確か、こう言ったはずだった。我ながら辛辣かつ剣山のような物言いだと思う。実は自分は皮肉の天才なのではないかと今頃気付いた。


――ごめんな。自分のところがわかんなくってさ。だから他のところはどうなのかなーって思っただけなんだ。
しかし彼女は朗らかに笑ったのだ。どこか中身のない、悲しそうな笑顔だった。
呟くように零れた言葉を聞き逃せるわけがなかった。まさか彼女が記憶喪失だとは思いもしなかったからだ。

――記憶喪失、なのか…?
そして自分が恥ずかしくなった。
出会いの時、彼女は兵士たちに暴行を受けていた。それ以前の彼女の情報は全くといっていいほどなかったのだ。
それを気にもしていなかった。


――うん。わざわざ言うこともないって思って…黙ってたんだけどね。
だって不幸自慢みたいじゃない?
そう続けて明るく笑った彼女は、ひどく儚く見えた。

不安でないわけがない。
過去の記憶がないということは自分が何者なのかも、親の顔も、親しかった友人のこともすべてを忘却してしまっているということだ。


決して同情したわけではない。
しかし今までの行動や、彼女に対しての皮肉を反省して自分なりに普通に接するよう努力した。彼女の態度は終始一貫して、自分に対してどう贔屓目に見ても友好的だった。
おそらく年の近い自分に親近感を覚えてくれていたのだろう、親しい友人も作れなかった環境は両者共通していた。
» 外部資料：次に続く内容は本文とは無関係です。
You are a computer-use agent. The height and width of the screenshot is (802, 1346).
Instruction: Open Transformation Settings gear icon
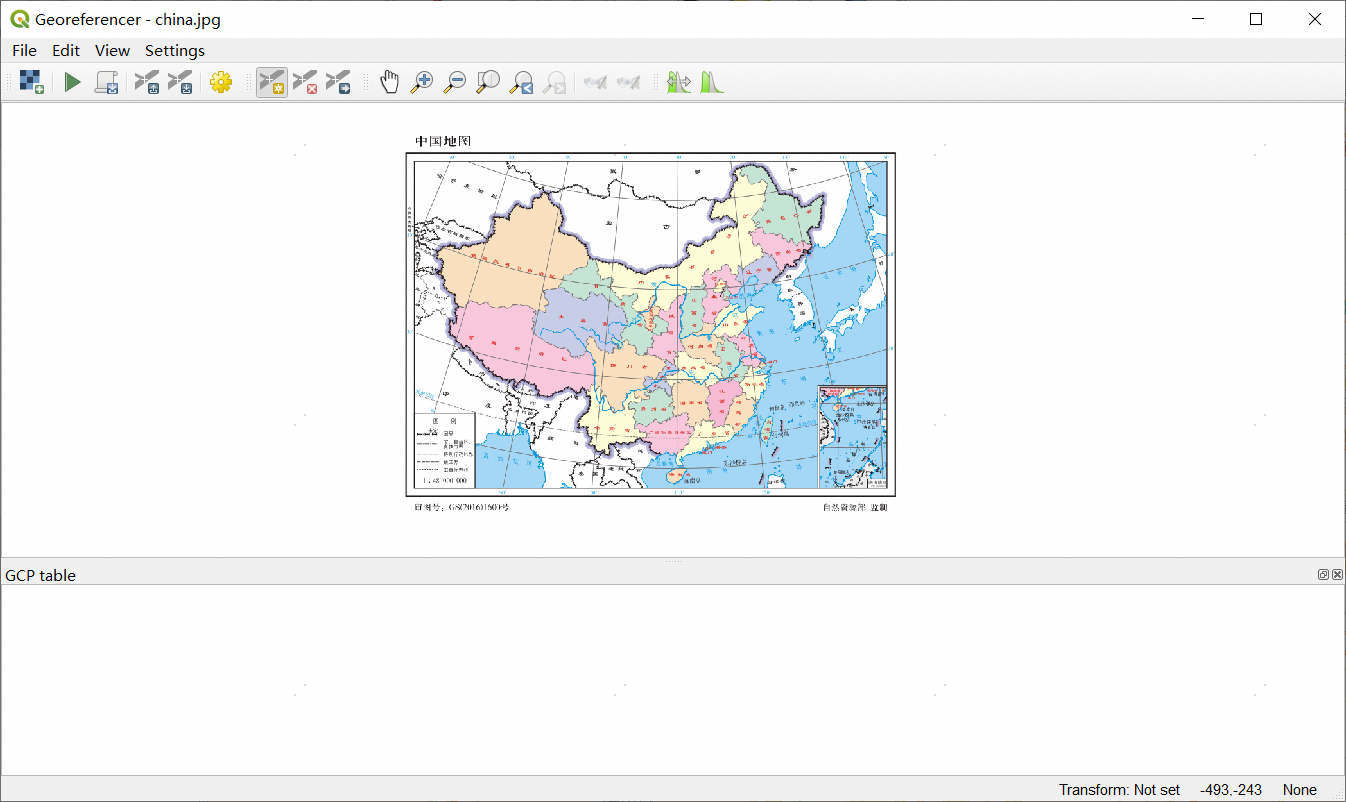click(x=221, y=82)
いつしか彼女はかけがえのない友人になり、そして同じ志を持つ仲間となり――そして、護りたい人になった。



「…エミリオ、気をつけてな。」
彼女はしばしの逡巡の後、緊張した面持ちで僕の名を呼んで照れくさそうに笑った。
本当の名前で呼んでもらえたのは久しぶりだった。思わず体が反応してしまう。嬉しさでいっぱいだった。
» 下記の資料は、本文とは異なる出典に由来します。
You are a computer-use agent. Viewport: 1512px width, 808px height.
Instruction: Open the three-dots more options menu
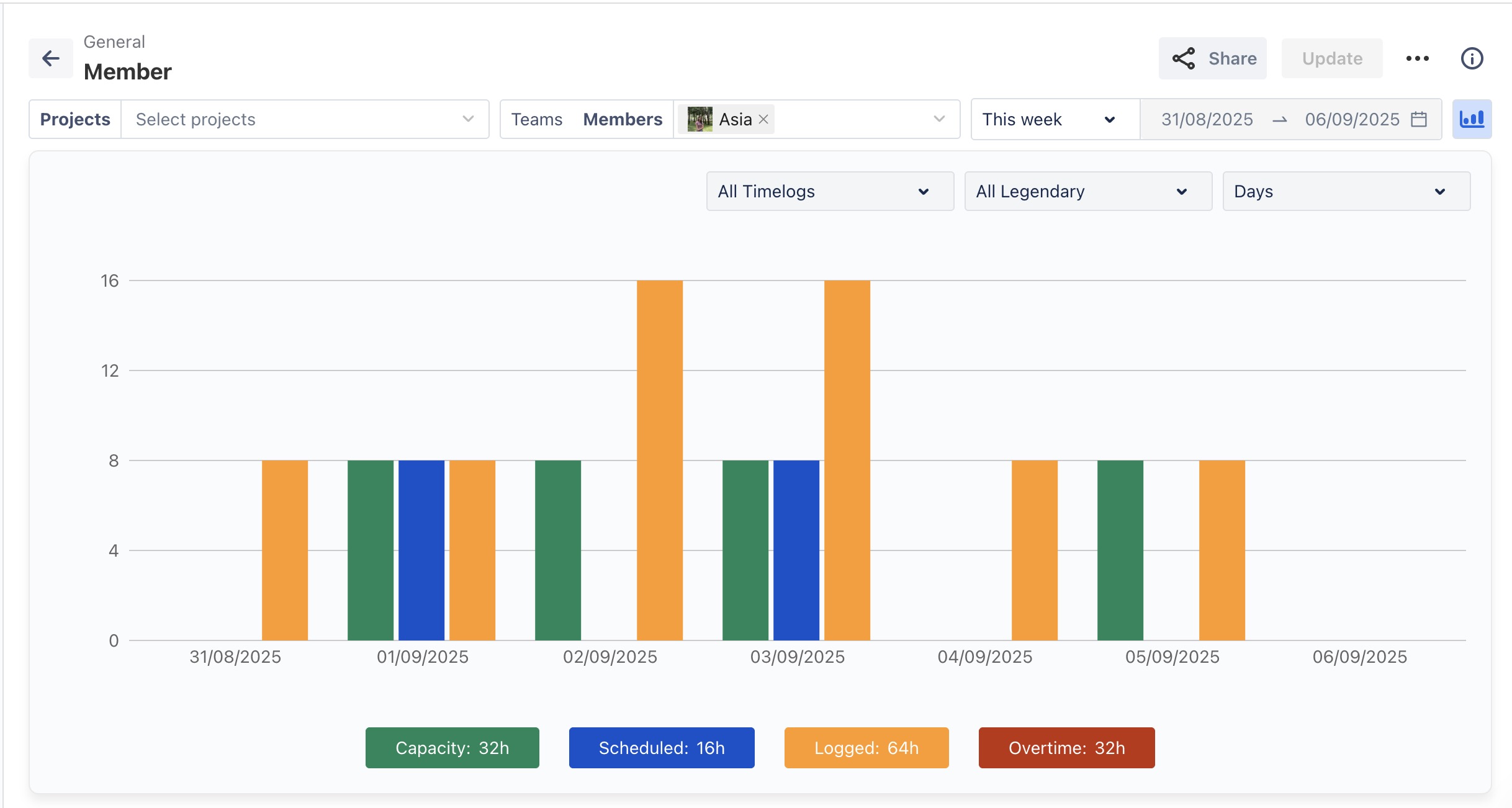(x=1417, y=58)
無言を貫いたまま、彼女の細い体を抱きしめた。もう、こうすることはできないのだろう。
硬直する彼女が彼女らしくなくて、また笑ってしまった。精一杯の感謝の気持ちを込めて、彼女の耳元に唇を寄せる。
「ありがとう……」



「行ってらっしゃい。」
「行ってきます。」
帰ってくること前提の、言葉がかけられた。
ただそれだけのことなのに胸が暖かくなる。絶対に『ただいま』を言えないことも忘れて、自分も帰ってくること前提の言葉を返した。